Nitric oxide differentially regulates T-cell function in rheumatoid arthritis and systemic lupus erythematosus
© BioMed Central Ltd 2007
Published: 19 October 2007
Experimental and clinical evidence for T-cell involvement in the pathogenesis of rheumatoid arthritis (RA) is compelling, and points to a local dysregulation of T-cell function in the inflamed joint. Nitric oxide (NO) has been shown to regulate T-cell function under physiological conditions, but overproduction of NO may contribute to lymphocyte dysfunction in RA. NO has recently been recognized as a key signaling intermediate for T-cell activation and mitochondrial biogenesis. NO is synthesized from L-arginine by NO synthetases (NOS). Three distinct isoforms of NOS are known, including neuronal NOS (nNOS), inducible NOS (iNOS), and endothelial NOS (eNOS) enzymes.

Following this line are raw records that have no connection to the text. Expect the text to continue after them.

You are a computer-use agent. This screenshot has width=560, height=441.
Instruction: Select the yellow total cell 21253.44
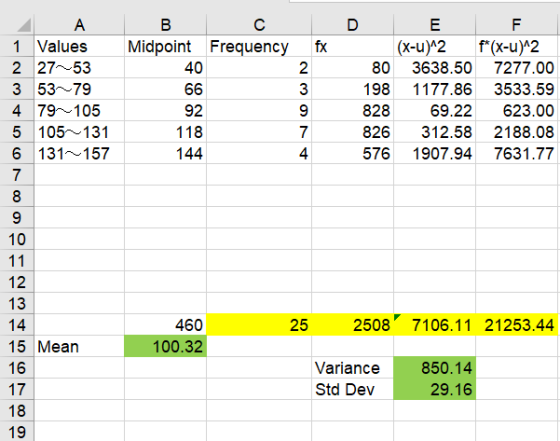(x=516, y=325)
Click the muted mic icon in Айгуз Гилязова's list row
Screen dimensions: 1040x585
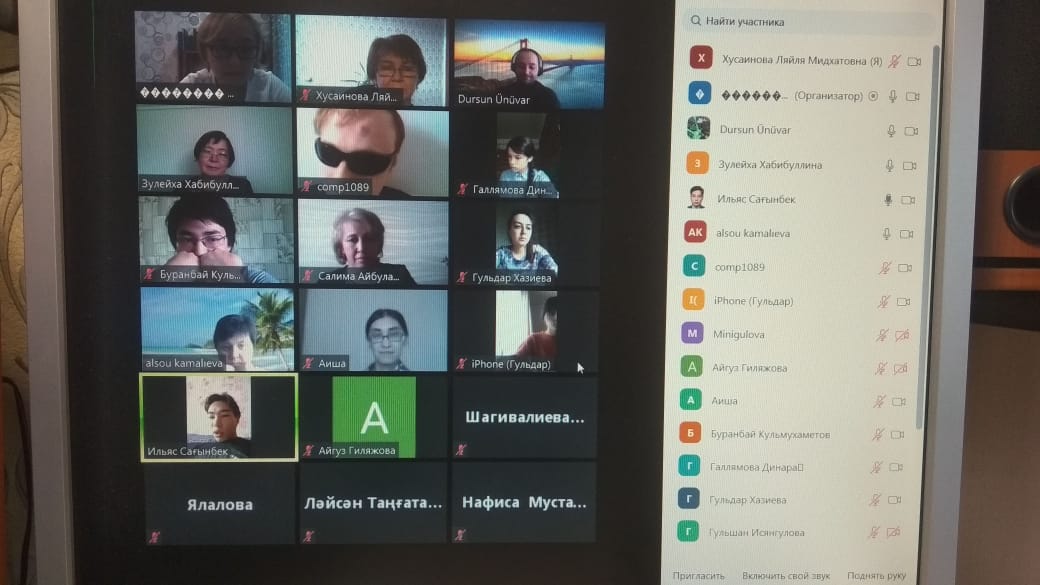tap(881, 368)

We previously detected the expression of eNOS and nNOS and the absence of iNOS in human PBL, while during inflammation macrophages and monocytes express iNOS. Systemic lupus erythematosus (SLE) is a systemic autoimmune disease of unknown origin characterized by the involvement of multiple organs. Several studies carried out on patients with both RA and SLE have documented increased endogenous NO synthesis, but its contribution to T-lymphocyte mitochondrial biogenesis and T-cell dysregulation is not known.

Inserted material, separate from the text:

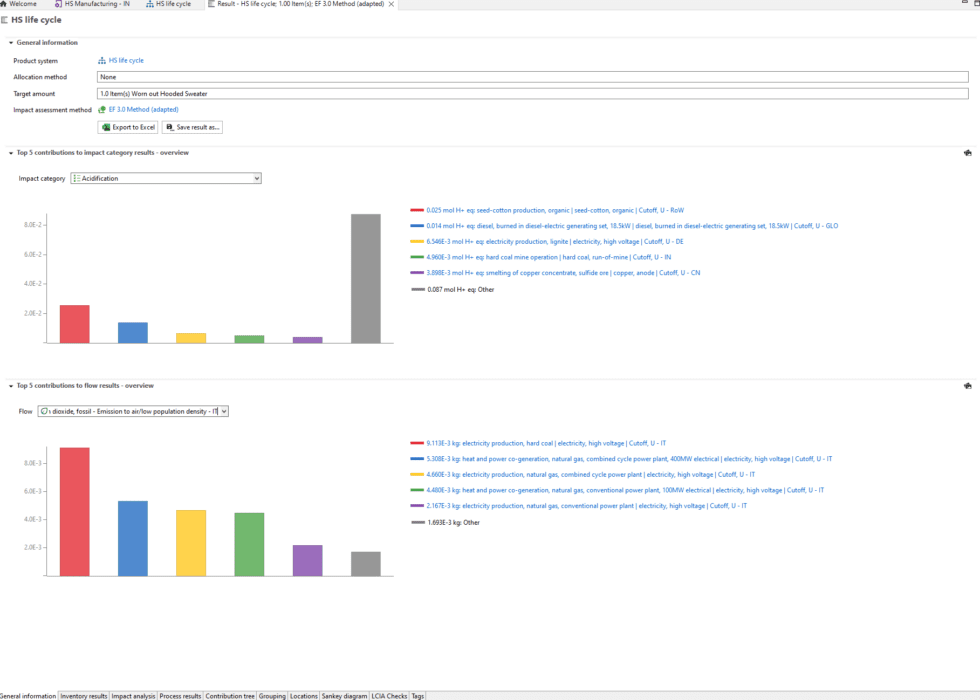Click the Target amount field
This screenshot has width=980, height=700.
(x=532, y=93)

We investigated the role of NO in T-cell mitochondrial biogenesis in RA and SLE.
The mitochondrial mass, NO production and cytoplasmic Ca2+ levels were measured by flow cytometry. Mitochondria were visualized using transmission electron microscope.

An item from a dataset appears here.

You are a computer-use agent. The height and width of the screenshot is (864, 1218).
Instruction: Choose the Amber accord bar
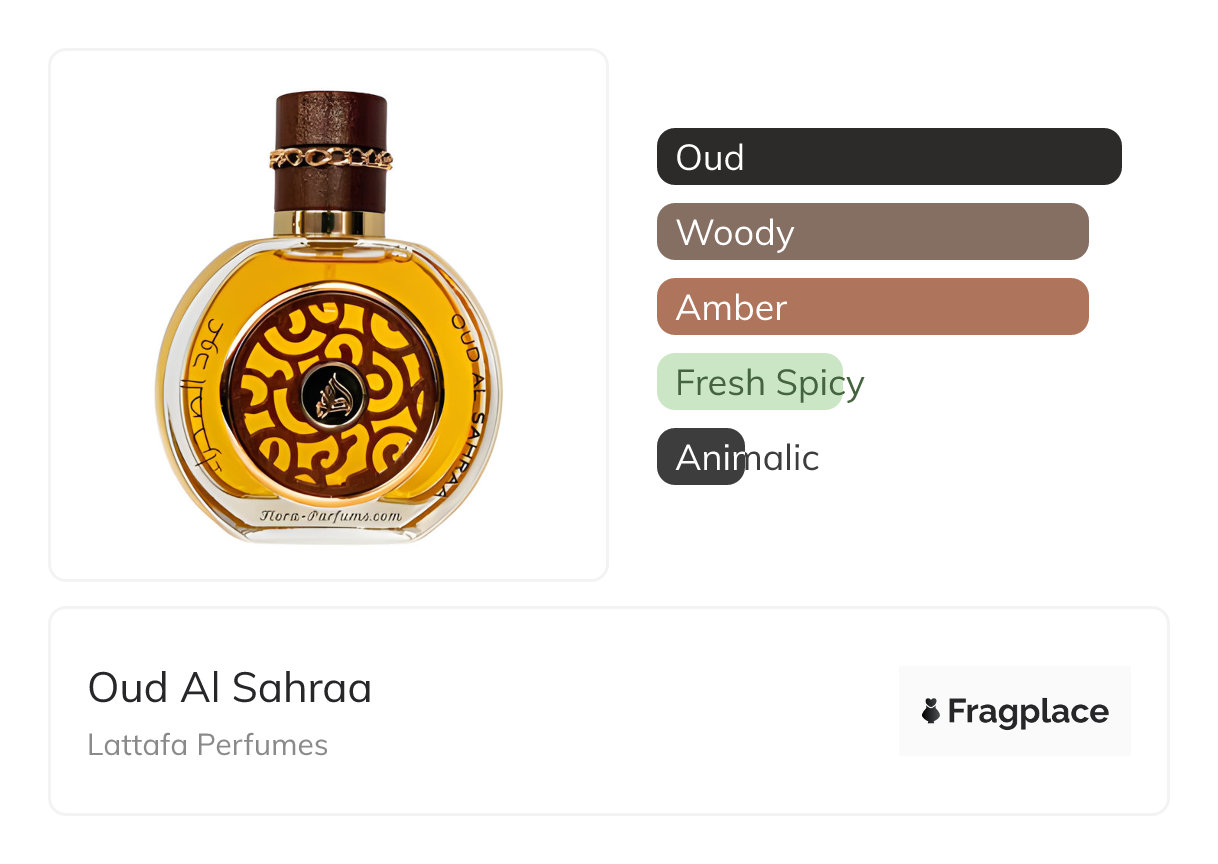872,307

T cells from RA patients produce >2.5 times more NO than T cells from healthy donors (P < 0.001). Unexpectedly, the mitochondrial mass was found to be similar in RA and control T cells (P = 0.65), whilst increased NO production was associated with increased cytoplasmic Ca2+ concentrations in RA T cells (P < 0.001). We observed that T-cell NO production decreased in most RA patients following anti-TNF treatment. Although lupus T cells produced comparable amounts of NO to normal T cells, lupus monocytes produced twice as much NO as normal monocytes (P = 0.015). We also observed increased mitochondrial mass (47.7 ± 2.8%; P = 0.00017) and increased cytoplasmic (38 ± 6.4%; P = 0.0023) Ca2+ content in T cells from SLE patients when compared with control donors. Electron microscopy revealed that T cells of lupus patients contained 8.76 ± 1 mitochondria, while control donors contained 3.18 ± 0.28 mitochondria per cell (P = 0.0009). In addition, lupus lymphocytes harbor several-fold enlarged mega-mitochondria. These data suggest that monocytes are the primary source of NO in SLE, while T lymphocytes are the primary source of NO in RA. Although the iNOS pathway is not as rapid as eNOS or nNOS, it is thought to be capable of generating much larger quantities of NO (nanomolar range) than the constitutive NOS isoforms (picomolar range), explaining the differences in T-cell mitochondrial biogenesis in SLE and RA. Since mitochondria can take up, store and release Ca2+, increased mitochondrial mass may account for altered Ca2+ handling in SLE. Furthermore increased NO production may contribute to T-cell dysfunction in both SLE and RA.
This work was supported by grant OTKA F 61030.